Network Programming :: Lessons :: Network Concepts
A network is a set of computers connected together for the purpose of sharing resources. A network can be as small and local as two computers connected in the same room, or as large and broad as the internet. Sending data across a network is much more complicated than sending other resources such as electricity or water. There is more to the data than the physical characteristics of the signals being sent back and forth. The signals have meaning and that meaning can be lost during transport if care isn't taken.
The different aspects of network communication are organized into multiple layers. Each layer only talks to the layers immediately above and immediately below it. There are different layer models depending on the needs of a particular network. The 4-layer model below is the TCP/IP model used for the internet.
Application Layer: This layer is where applications like Google Chrome or Call of Duty reside. The applications only talk to the transport layer.
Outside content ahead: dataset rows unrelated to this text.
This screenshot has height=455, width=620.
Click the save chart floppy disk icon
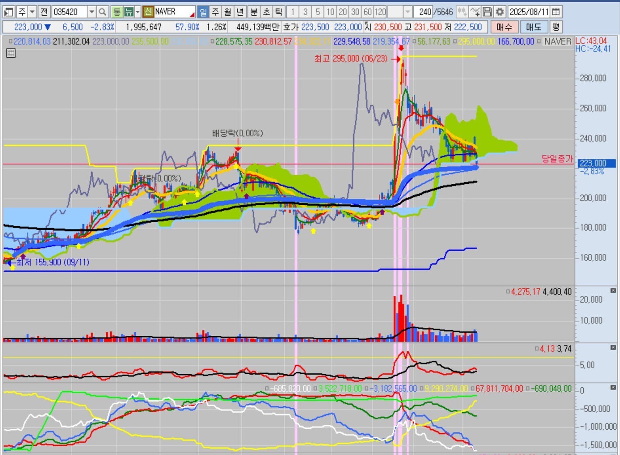click(x=488, y=12)
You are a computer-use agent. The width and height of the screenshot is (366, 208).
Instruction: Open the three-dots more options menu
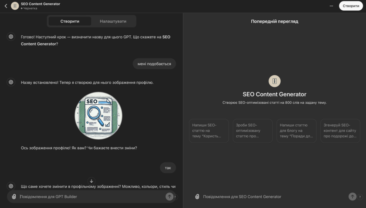(x=331, y=6)

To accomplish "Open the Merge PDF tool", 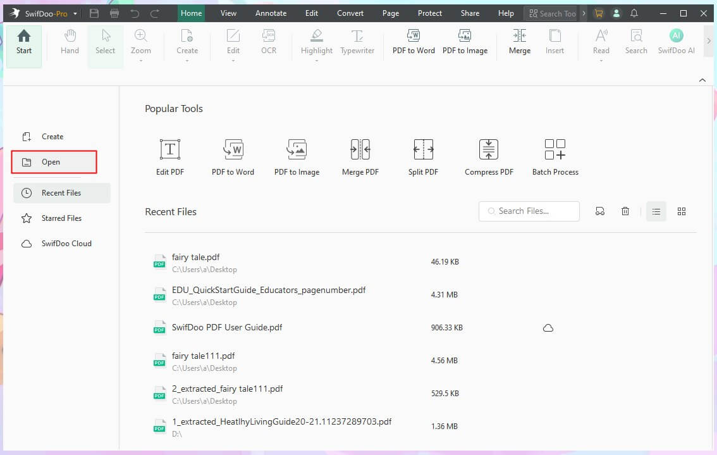I will pyautogui.click(x=360, y=157).
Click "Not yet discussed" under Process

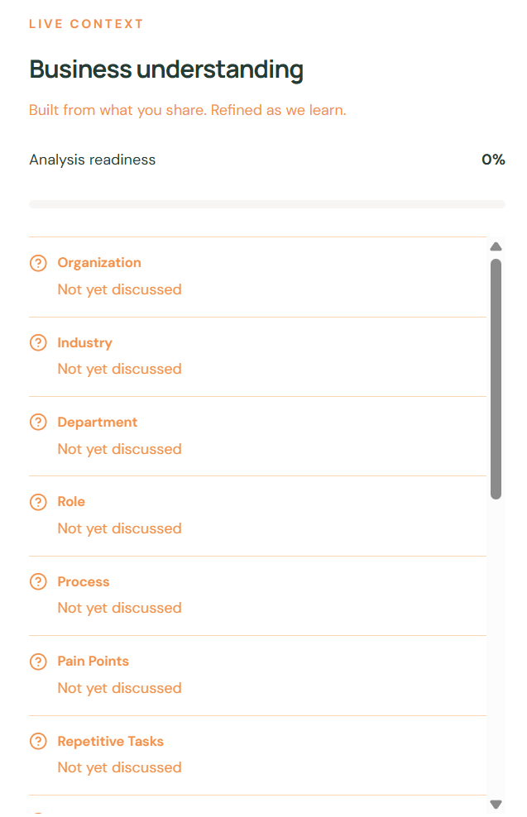coord(119,608)
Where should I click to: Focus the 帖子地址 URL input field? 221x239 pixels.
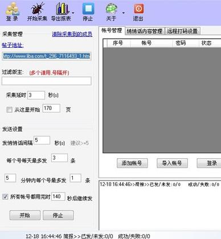(x=47, y=56)
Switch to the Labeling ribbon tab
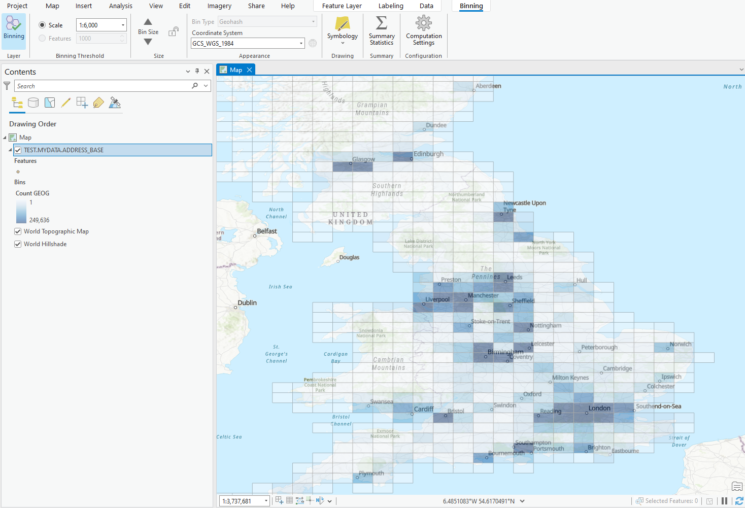Screen dimensions: 745x508 coord(391,6)
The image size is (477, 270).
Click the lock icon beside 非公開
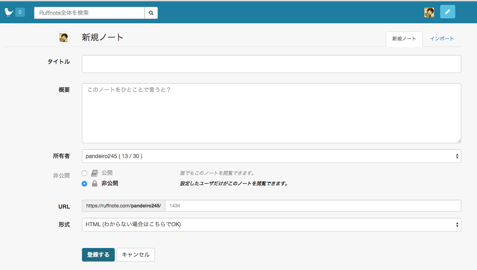point(95,184)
Some protocols at this level include HTTP for the web; SMTP, POP, and IMAP for email; and FTP for file transfer.
Transport Layer: This layer provides services to connect applications with the internet. A transport protocol is used in this layer to transport data. The Transmission Control Protocol (TCP) is the protocol that lent its name to the TCP/IP model and is used for transmissions that must make a connection. The User Datagram Protocol (UDP) is alternatively used for simple transmissions that don't need to make a connection. The transport layer talks to both the application layer and the internet layer. This layer is also responsible for ensuring that packets are received in the order they were sent and that no data is lost or corrupted.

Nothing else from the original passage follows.